[Task material — start]

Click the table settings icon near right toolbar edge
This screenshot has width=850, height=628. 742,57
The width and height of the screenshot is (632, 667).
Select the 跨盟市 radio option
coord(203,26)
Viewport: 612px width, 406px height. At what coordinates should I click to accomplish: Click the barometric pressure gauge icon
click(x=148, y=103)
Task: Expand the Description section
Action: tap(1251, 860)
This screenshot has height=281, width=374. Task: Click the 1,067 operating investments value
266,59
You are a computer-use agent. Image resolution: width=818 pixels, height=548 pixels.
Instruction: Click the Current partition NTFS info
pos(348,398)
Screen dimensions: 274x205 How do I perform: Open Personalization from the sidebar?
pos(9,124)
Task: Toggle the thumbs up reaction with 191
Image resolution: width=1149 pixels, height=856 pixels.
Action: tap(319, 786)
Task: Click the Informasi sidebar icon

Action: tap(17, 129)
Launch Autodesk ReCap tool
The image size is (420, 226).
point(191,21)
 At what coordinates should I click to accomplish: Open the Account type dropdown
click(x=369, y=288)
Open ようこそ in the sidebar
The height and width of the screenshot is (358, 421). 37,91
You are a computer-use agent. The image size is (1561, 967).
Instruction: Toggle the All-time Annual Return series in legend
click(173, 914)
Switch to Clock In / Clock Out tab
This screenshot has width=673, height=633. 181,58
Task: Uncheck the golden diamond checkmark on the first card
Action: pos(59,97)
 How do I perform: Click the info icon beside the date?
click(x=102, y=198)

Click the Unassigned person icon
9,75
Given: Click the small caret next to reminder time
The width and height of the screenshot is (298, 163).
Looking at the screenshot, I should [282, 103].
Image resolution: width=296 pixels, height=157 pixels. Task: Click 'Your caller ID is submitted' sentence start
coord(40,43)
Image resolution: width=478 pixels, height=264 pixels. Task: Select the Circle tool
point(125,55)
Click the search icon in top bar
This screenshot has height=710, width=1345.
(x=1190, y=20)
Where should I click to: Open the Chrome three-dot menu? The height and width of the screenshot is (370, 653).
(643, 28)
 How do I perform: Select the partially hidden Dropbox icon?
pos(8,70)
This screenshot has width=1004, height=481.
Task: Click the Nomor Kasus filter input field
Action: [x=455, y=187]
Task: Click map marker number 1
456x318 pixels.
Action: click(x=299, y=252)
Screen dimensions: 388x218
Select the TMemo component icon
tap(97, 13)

[Task material — finish]

(Work instruction)
Exactly as they appear above, copy out all the records.

(Completed task)
Click the table settings icon near right toolbar edge
This screenshot has width=850, height=628. 742,57
The width and height of the screenshot is (632, 667).
Select the 跨盟市 radio option
coord(203,26)
Viewport: 612px width, 406px height. At what coordinates should I click to accomplish: Click the barometric pressure gauge icon
click(x=148, y=103)
Task: Expand the Description section
Action: tap(1251, 860)
This screenshot has height=281, width=374. Task: Click the 1,067 operating investments value
266,59
You are a computer-use agent. Image resolution: width=818 pixels, height=548 pixels.
Instruction: Click the Current partition NTFS info
pos(348,398)
Screen dimensions: 274x205 How do I perform: Open Personalization from the sidebar?
pos(9,124)
Task: Toggle the thumbs up reaction with 191
Image resolution: width=1149 pixels, height=856 pixels.
Action: tap(319, 786)
Task: Click the Informasi sidebar icon

Action: tap(17, 129)
Launch Autodesk ReCap tool
The image size is (420, 226).
point(191,21)
 At what coordinates should I click to accomplish: Open the Account type dropdown
click(x=369, y=288)
Open ようこそ in the sidebar
The height and width of the screenshot is (358, 421). 37,91
You are a computer-use agent. The image size is (1561, 967).
Instruction: Toggle the All-time Annual Return series in legend
click(173, 914)
Switch to Clock In / Clock Out tab
This screenshot has width=673, height=633. 181,58
Task: Uncheck the golden diamond checkmark on the first card
Action: pos(59,97)
 How do I perform: Click the info icon beside the date?
click(x=102, y=198)

Click the Unassigned person icon
9,75
Given: Click the small caret next to reminder time
The width and height of the screenshot is (298, 163).
Looking at the screenshot, I should [282, 103].
Image resolution: width=296 pixels, height=157 pixels. Task: Click 'Your caller ID is submitted' sentence start
coord(40,43)
Image resolution: width=478 pixels, height=264 pixels. Task: Select the Circle tool
point(125,55)
Click the search icon in top bar
This screenshot has height=710, width=1345.
(x=1190, y=20)
Where should I click to: Open the Chrome three-dot menu? The height and width of the screenshot is (370, 653).
(643, 28)
 How do I perform: Select the partially hidden Dropbox icon?
pos(8,70)
This screenshot has width=1004, height=481.
Task: Click the Nomor Kasus filter input field
Action: [x=455, y=187]
Task: Click map marker number 1
456x318 pixels.
Action: click(x=299, y=252)
Screen dimensions: 388x218
Select the TMemo component icon
tap(97, 13)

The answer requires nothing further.